3. A modo de último ejemplo:
Cartografiando las cualidades de la periferia contemporánea
En la tarea de cartografiar los
procesos de subjetivación puestos en juego en las periferias urbanas
contemporáneas, a partir de una investigación de corte etnográfico y como
herramienta de intervención, hemos intentando un acercamiento de este tipo, (Álvarez
Pedrosian, 2009a). A su vez, este puede ser muy afín al necesario en la
investigación inherente a todo proceso de proyecto, tanto arquitectónico como
urbanístico y territorial (Berio y del Castillo, 2010). Una de las dimensiones
tomadas en cuenta es la espacialidad en su versión territorial, al estar la
investigación focalizada y articulada por las problemáticas definidas en
términos del habitar en la periferia urbana (Wacquant, 2007). Cada cualidad de
la espacialidad en cuestión es resultante y condicionante de la producción de
la misma, y está constituida por la combinación particular de los órdenes de
las partes extra partes, el pliegue holístico de lo vital, y el carácter mediador
de los materiales de expresión.
Una primera cualidad es la fragmentación, que se presenta en toda escala y dimensión espacial.
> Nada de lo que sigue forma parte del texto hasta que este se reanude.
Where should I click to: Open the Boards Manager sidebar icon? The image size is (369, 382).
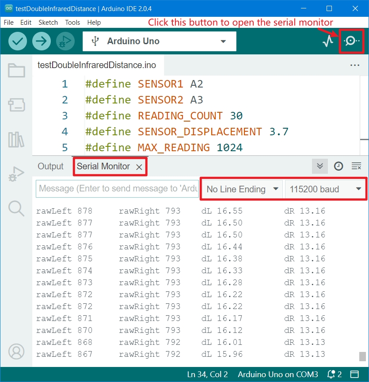[16, 105]
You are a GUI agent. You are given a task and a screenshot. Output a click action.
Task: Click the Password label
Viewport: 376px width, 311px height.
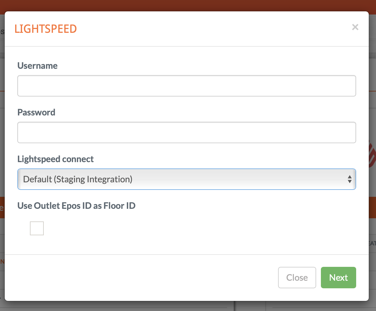click(36, 112)
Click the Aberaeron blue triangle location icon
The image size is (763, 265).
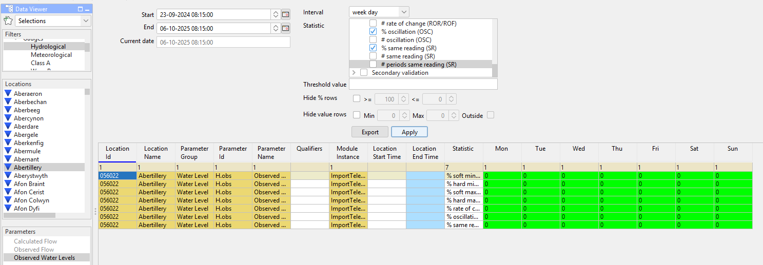[x=8, y=94]
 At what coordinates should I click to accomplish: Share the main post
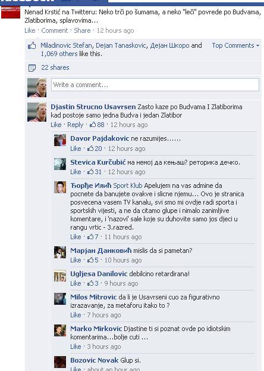pyautogui.click(x=82, y=30)
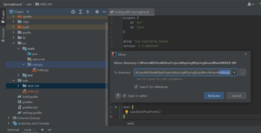Collapse the webapp folder node
The height and width of the screenshot is (133, 261).
point(23,64)
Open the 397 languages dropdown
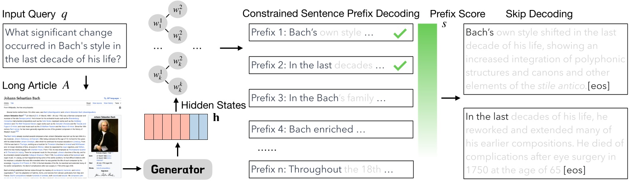This screenshot has width=629, height=181. [112, 98]
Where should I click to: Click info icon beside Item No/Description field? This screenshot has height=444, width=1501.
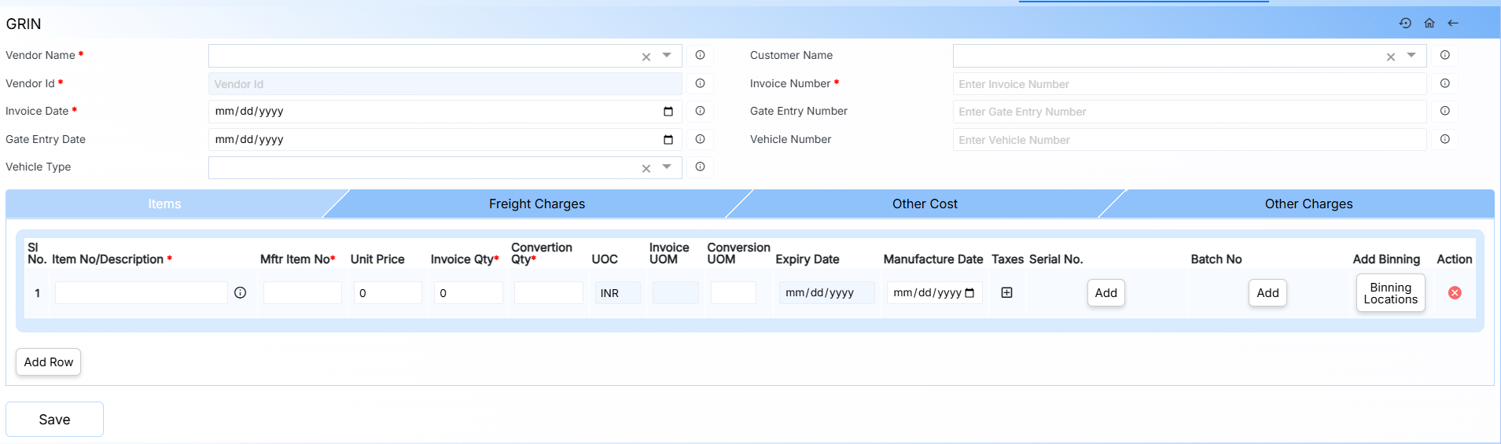point(241,292)
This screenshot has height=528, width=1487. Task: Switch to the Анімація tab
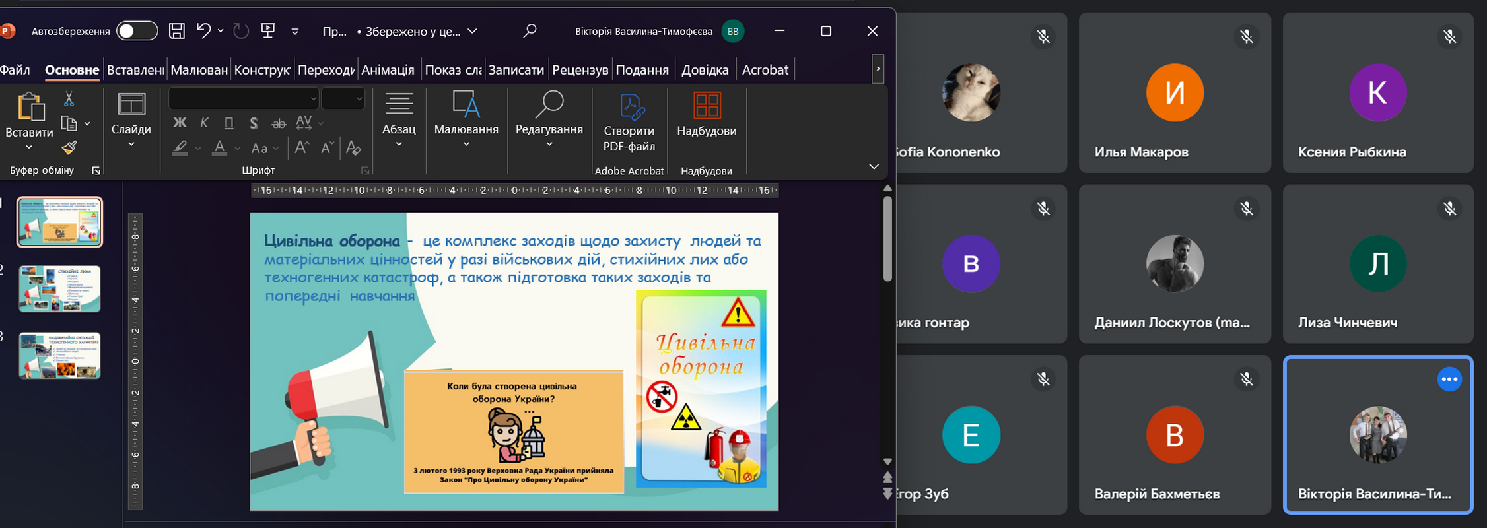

La contaminación, opera como una
mancha voraz que no cesa de solaparse a todo lo existente, opera como expresión
de la fragmentación y es en sí una huella tan poderosa que parece hace desaparecer
a las demás. La expansión de los bordes,
es un típico proceso de las periferias urbanas contemporáneas, y aquí también
se evidencia, combinándose con las demás cualidades y sus tendencias. El hacinamiento y compartimentación, es
propia de los modelos y tipologías de la construcción de espacios llevadas a
cabo por actores sociales y políticos que erigieron los diferentes complejos
habitacionales de bajo costos y más o menos precarios a lo largo de cincuenta
años. Esta cualidad contraste fuertemente, en tanto homogeneización previa de los complejos, con la fluidez de los asentamientos irregulares presentes en la zona,
dentro de la lógica de fragmentación en primer lugar planteada. Y por último,
la particularización de la
autoconstrucción, la práctica de los propios habitantes de crear sus
propios espacios, termina de constituir un proceso y una cualidad que define
sus propias espacialidades. De ella se puede derivar la expansión de los
bordes, las transformaciones en las tipologías arquitectónicas presentes en las
construcciones oficiales, cambiando cuantitativa y cualitativamente los tipos
de hacinamiento y compartimentación existentes, escapando y siendo capturadas
por la mancha voraz de la basura y su ecosistema, rigiéndose por la lógica de
fragmentación y alimentándola, etc.
Estas cualidades y sus articulaciones, tratan de dar
cuenta de la territorialidad suscitada en el contexto de esta investigación
participativa, y de ser formuladas en el “encuentro
entre” las formas de sentir y pensar de los habitantes y las de los
arquitectos y urbanistas, con la intención de hacer viable procesos de diseño
participativo y con ello potenciar las transformaciones necesarias. Algunos
sectores de la llamada teoría de la arquitectura, surgida de intervenciones
concretas, estudios y proyectos específicos, ya se ha encaminado a esta
búsqueda, donde las espacialidades creadas y creadoras de quienes las habitan
merecen todo el interés de los expertos en crear nuevas espacialidades (Walker,
2010). Quizás es hora de que también la filosofía y las ciencias humanas y sociales
–tomando a las ciencias de la comunicación como la vanguardia de las mismas– se
sumen al movimiento de convergencia, justamente, aportando la “mirada antropológica”, el “extrañamiento” habilitado y cada vez más
necesario en este tipo de procesos comunicativos.